WHAT YOU NEED TO DO
Pictures are not part of the copy. Reproduce all the records exactly.
::::::::::
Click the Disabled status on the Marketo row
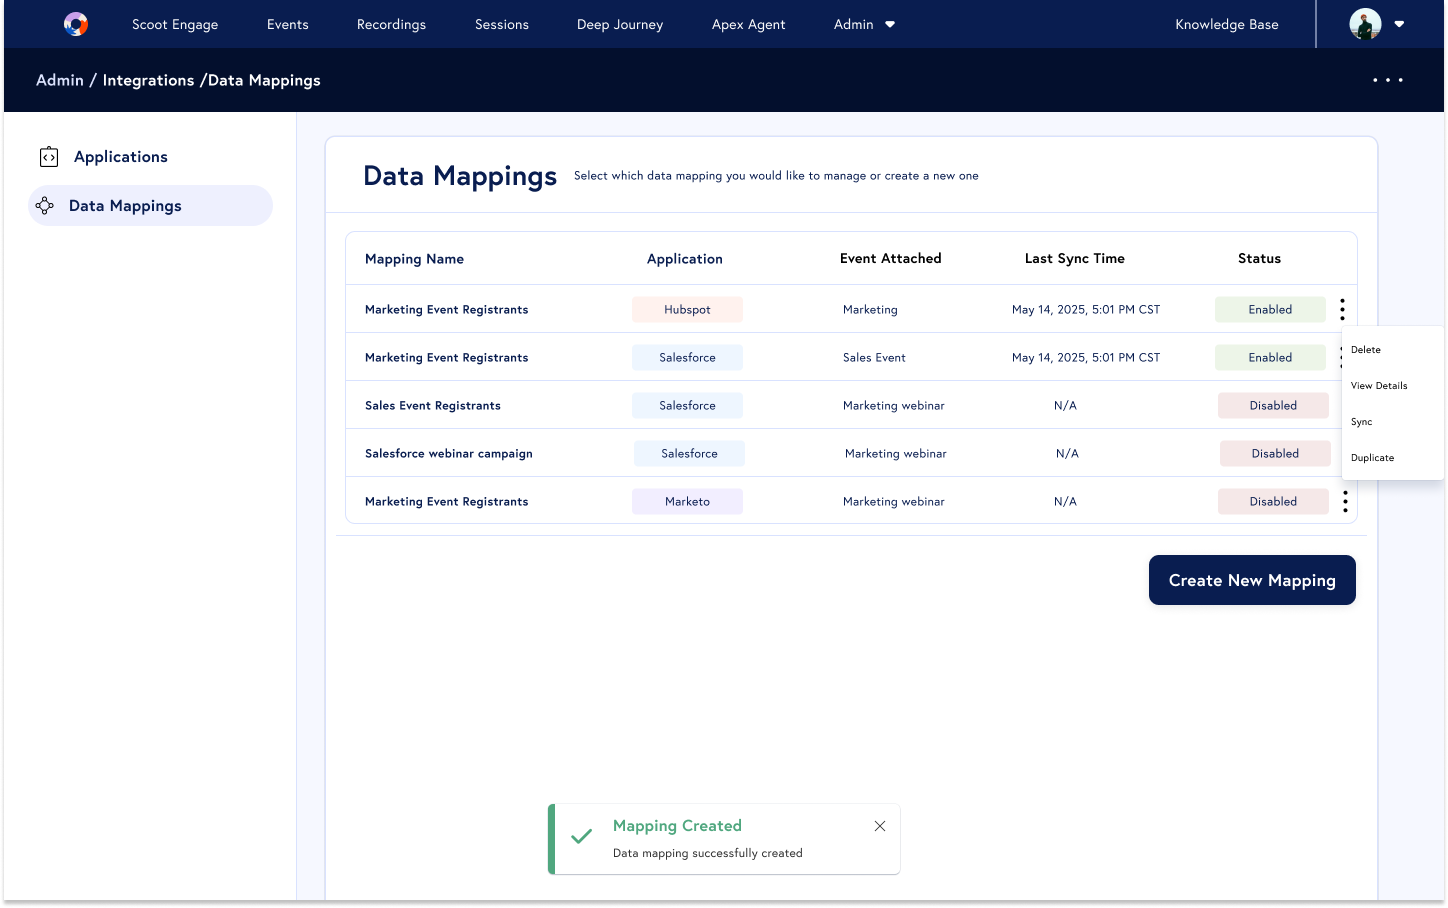Image resolution: width=1448 pixels, height=908 pixels. click(1272, 502)
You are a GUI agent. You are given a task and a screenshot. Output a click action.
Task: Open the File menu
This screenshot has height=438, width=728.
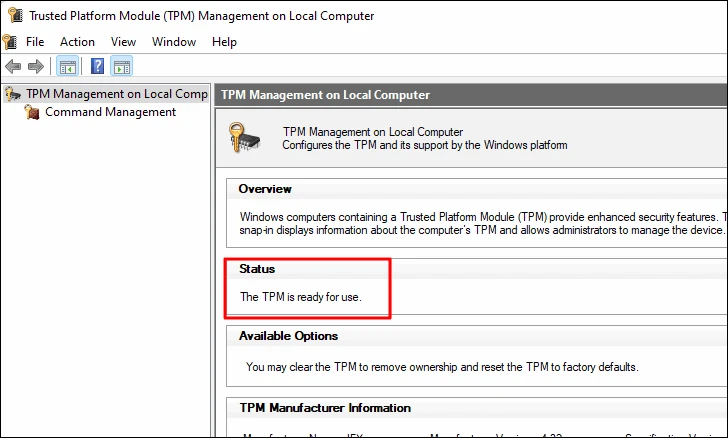pos(35,42)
::::::::::
PROBLEM SOLUTION
Click the Disabled status on the Marketo row
Image resolution: width=1448 pixels, height=908 pixels. click(1272, 502)
You are a GUI agent. You are given a task and a screenshot. Output a click action.
Task: Open the File menu
This screenshot has height=438, width=728.
pos(35,42)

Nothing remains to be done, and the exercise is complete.